Masa Israel has reported a 40 percent increase in the number of students arriving for its gap year programs as compared to last year, despite the country’s high infection rate of COVID-19.

According to a Monday report by the Wall Street Journal, Masa, a partially government-funded organization that oversees gap year programs, said that 5,000 participants, mostly from the United States, have already arrived on various programs and that another 2,000 are expected by the end of the year.

The sharp rise in students arriving in Israel comes as the total number of American students leaving the US on gap year programs has decreased, according to the report.

In mid-March the Israeli government banned nearly all non-Israelis from entering the country.

In August, coronavirus czar Ronni Gamzu approved a plan to allow thousands of foreign students into the country, reversing his initial opposition to their arrival.

At the time, the Health Ministry released a statement saying 2,000 university students and 12,000 yeshiva students would be permitted to enter Israel for their programs.

The statement also outlined another 5,000 participants in Masa programs, 500 high school exchange students on the Naale program, and 1,500 people at private institutions who would be allowed entry into the country.

Many of the yeshiva students were expected to come from the United States, the country hardest hit by the pandemic, prompting widespread criticism at the time.

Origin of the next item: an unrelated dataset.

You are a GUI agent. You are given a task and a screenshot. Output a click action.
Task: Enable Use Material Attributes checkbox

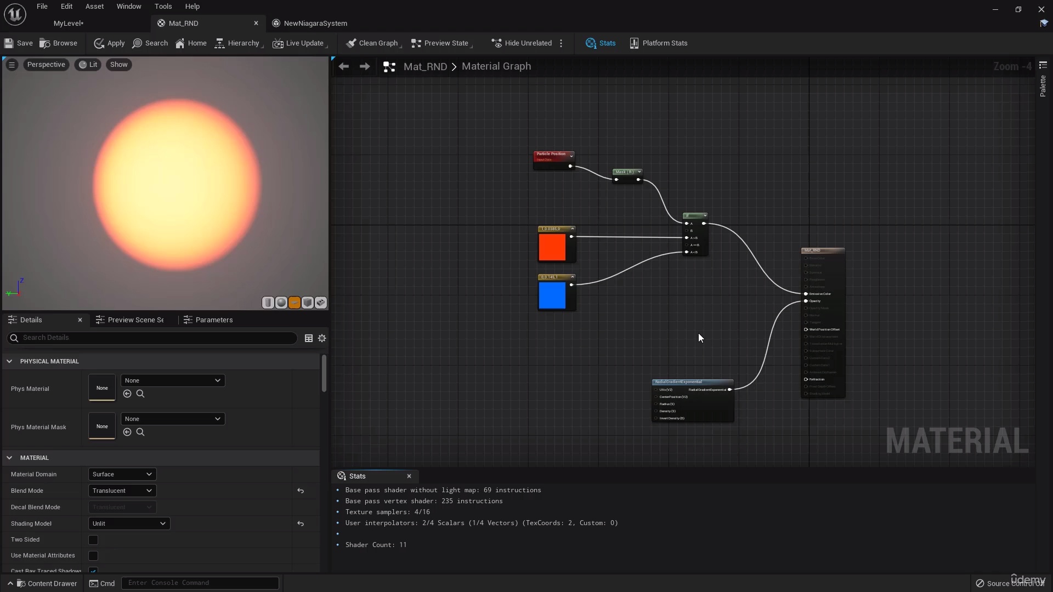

After a massive spike in coronavirus cases, Israel entered its second national lockdown on September 1, which has seen most shops and businesses shuttered and most Israelis confined within a one-kilometer (.6 miles) radius of their homes except for essential services like food and medicines.

Israel had a total of 233,554 confirmed cases since the start of the pandemic Tuesday morning, with 65,025 active cases, 755 of them serious. One thousand five hundred and seven Israelis have died from coronavirus.